Y en el terreno de la pintura en particular, uno de los problemas de quienes vivimos fuera de Estados Unidos o Europa es que accedemos a muchas obras relevantes del último siglo únicamente mediante reproducciones en libros. No deja de ser un medio de acceso importante, pero a la larga perdemos algo fundamental en el acceso a la obra, y es la visualización de su proceso de creación. Por ejemplo, mediante la observación del trazo del pintor.

El trazo de Van Gogh

Y caí en ello al mirar con detenimiento “Cypresses”, una obra de Vincent Van Gogh pintada en 1889 -tienen el detalle en la imagen que está justo arriba de este párrafo. Me quedé largo rato observando sus diferentes trazos y la técnica de uso del color. Fue, al menos para mí, una oportunidad enorme de recuperar el lado humano de una obra de arte. Para quienes viven en New York tal vez no sea muy importante, pero para quienes no tenemos muchas oportunidades de observar estas obras muy seguido, se trata de una oportunidad que hay que aprovechar. Y los eventos especiales organizados por instituciones locales del arte no abundan, por desgracia.

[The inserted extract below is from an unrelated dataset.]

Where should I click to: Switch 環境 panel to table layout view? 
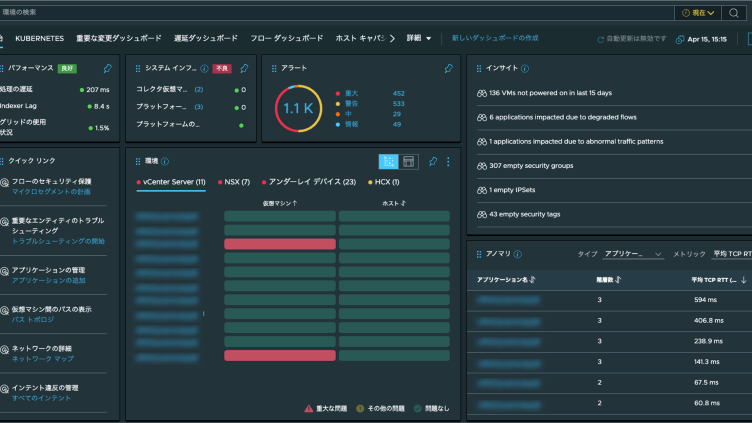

Por cierto, la visita al MET me permitió ver por primera vez “en vivo” obras de Caravaggio y George Grosz. Y, desde ya, para mí fue todo un descubrimiento dedicarme a observar, por largo rato, la composición de la obra y el trazo del artista. Se trataba, nomás, de recuperar un costado de la observación del arte que te es negada cuando accedes a las obras en las reproducciones en libros.

Por cierto, en el MET se pueden tomar fotos sin problemas, siempre y cuando no se use flash. Y hay muchos guardias en las instalaciones para cuidar este detalle -y vi varias veces que le llamaban la atención a visitantes. Debajo, una imagen de una parte del pabellón egipcio del museo.

Pabellón egipcio

Actualización I: me acabo de dar cuenta que olvidé de dar algunos detalles del museo. Está abierto de 10 a 20 horas, y se encuentra sobre un lado del Central Park; la entrada principal está en 82 y la Quinta Avenida. La entrada tiene un valor SUGERIDO de 20 dólares, pero en realidad ustedes deciden cuanto pagar. Realmente es un excelente museo, y vale la pena pagar al menos 10 dólares para ingresar, sobre todo en una ciudad donde los costos no son económicos.